## Your objective:
Up to and including the line containing "This screenshot has width=826, height=469.", set down each line of the entries below exactly, starting from the first, and leave out the rest.

-------

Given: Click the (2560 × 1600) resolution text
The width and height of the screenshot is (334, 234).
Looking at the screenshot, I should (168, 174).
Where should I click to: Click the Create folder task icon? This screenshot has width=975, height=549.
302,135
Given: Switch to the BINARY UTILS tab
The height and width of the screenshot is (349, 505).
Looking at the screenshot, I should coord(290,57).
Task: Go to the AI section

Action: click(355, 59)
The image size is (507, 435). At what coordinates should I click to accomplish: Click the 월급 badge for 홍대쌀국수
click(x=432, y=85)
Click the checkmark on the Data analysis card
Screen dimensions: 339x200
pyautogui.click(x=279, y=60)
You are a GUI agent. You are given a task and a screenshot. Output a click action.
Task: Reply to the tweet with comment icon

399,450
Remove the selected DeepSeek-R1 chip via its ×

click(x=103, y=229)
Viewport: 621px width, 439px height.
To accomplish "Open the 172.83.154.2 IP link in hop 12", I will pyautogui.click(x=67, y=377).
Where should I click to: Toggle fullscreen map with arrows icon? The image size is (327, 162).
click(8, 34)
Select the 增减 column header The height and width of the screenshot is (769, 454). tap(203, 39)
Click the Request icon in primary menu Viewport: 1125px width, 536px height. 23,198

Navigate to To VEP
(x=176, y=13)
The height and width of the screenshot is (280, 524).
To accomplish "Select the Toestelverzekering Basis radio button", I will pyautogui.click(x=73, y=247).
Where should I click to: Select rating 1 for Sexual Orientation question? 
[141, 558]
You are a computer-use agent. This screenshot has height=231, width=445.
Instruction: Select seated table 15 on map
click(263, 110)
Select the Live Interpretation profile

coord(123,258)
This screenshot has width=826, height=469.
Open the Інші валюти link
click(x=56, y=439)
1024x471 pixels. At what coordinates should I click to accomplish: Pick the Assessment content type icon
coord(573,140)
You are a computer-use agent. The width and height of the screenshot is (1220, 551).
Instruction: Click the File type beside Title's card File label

-------

## Your solution:
Given: Click the (2560 × 1600) resolution text
The width and height of the screenshot is (334, 234).
Looking at the screenshot, I should (168, 174).
Where should I click to: Click the Create folder task icon? This screenshot has width=975, height=549.
302,135
Given: Switch to the BINARY UTILS tab
The height and width of the screenshot is (349, 505).
Looking at the screenshot, I should coord(290,57).
Task: Go to the AI section

Action: click(355, 59)
The image size is (507, 435). At what coordinates should I click to accomplish: Click the 월급 badge for 홍대쌀국수
click(x=432, y=85)
Click the checkmark on the Data analysis card
Screen dimensions: 339x200
pyautogui.click(x=279, y=60)
You are a GUI agent. You are given a task and a screenshot. Output a click action.
Task: Reply to the tweet with comment icon

399,450
Remove the selected DeepSeek-R1 chip via its ×

click(x=103, y=229)
Viewport: 621px width, 439px height.
To accomplish "Open the 172.83.154.2 IP link in hop 12", I will pyautogui.click(x=67, y=377).
Where should I click to: Toggle fullscreen map with arrows icon? The image size is (327, 162).
click(8, 34)
Select the 增减 column header The height and width of the screenshot is (769, 454). tap(203, 39)
Click the Request icon in primary menu Viewport: 1125px width, 536px height. 23,198

Navigate to To VEP
(x=176, y=13)
The height and width of the screenshot is (280, 524).
To accomplish "Select the Toestelverzekering Basis radio button", I will pyautogui.click(x=73, y=247).
Where should I click to: Select rating 1 for Sexual Orientation question? 
[141, 558]
You are a computer-use agent. This screenshot has height=231, width=445.
Instruction: Select seated table 15 on map
click(263, 110)
Select the Live Interpretation profile

coord(123,258)
This screenshot has width=826, height=469.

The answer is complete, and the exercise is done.